Pro AV expertise in the growing field of neurodiversity
While I could write about Autism forever, I do think I have a word limit on this! I am so encouraged by the recent discussions about Neurodiversity, because for the first 4+ years in my role, I was resigned to thinking of Samantha on my business trips and saying out loud “Wow, she would hate this.” Not hate being around new technology, friends that you work with, or traveling to new places, rather, she would hate having multiple audio companies blasting new loudspeakers while 100-inch video walls are flashing captivating content, all while customers are asking her questions. Fortunately, for me, as her father, Samantha has found her love for helping those younger than her and wants to be a teacher like my wife. She is learning how to prepare lesson plans and even got the opportunity to shadow my wife last week in her classroom and did great! The encouragement that I feel is that more industries and employers are beginning to educate themselves on these common needs and are doing their part to create that “safe space” where employees feel like they can show their best!

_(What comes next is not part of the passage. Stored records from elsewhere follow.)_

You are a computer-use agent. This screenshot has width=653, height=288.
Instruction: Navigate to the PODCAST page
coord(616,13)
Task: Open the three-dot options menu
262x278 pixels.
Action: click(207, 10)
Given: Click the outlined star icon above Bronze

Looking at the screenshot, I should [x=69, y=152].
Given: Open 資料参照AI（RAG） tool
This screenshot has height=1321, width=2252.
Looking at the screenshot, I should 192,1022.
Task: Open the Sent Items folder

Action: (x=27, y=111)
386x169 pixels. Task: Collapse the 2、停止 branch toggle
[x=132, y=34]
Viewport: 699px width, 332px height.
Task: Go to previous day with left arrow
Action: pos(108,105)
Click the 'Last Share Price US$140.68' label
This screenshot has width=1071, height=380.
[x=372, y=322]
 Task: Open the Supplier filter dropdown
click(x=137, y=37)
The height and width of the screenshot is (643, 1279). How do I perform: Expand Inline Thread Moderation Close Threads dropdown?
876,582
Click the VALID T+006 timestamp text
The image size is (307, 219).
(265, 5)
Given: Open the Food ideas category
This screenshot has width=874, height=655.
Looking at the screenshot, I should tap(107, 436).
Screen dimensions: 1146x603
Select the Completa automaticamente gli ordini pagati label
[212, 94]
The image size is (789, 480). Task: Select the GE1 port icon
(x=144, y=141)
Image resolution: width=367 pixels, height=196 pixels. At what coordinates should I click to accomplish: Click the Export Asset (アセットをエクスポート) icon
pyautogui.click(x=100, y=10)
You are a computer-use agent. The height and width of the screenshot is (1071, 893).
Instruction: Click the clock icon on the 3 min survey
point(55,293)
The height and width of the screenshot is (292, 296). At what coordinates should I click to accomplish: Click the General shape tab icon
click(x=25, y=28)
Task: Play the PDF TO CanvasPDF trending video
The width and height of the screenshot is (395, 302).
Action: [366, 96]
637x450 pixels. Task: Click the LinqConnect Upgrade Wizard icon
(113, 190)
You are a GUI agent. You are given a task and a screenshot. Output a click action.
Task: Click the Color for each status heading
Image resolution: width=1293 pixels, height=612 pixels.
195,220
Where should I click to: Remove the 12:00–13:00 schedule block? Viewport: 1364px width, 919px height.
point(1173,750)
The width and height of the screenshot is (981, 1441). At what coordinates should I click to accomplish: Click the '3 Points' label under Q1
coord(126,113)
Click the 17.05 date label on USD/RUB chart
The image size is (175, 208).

To close, I would encourage all of you to get involved, regardless of how much or how little. Maybe consider joining the AVIXA Diversity Council or even do a simple internet search on “how to create a neurodiverse workspace.” Another option might be to simply recommend a space in the office for those who just need to “get away.” It could be something that isn’t thought of, but I think you would be surprised how many employees truly love what they do, they just need to decompress sometimes. You may be surprised at how many “a-ha” moments you have while learning a little more about these common ABILITIES.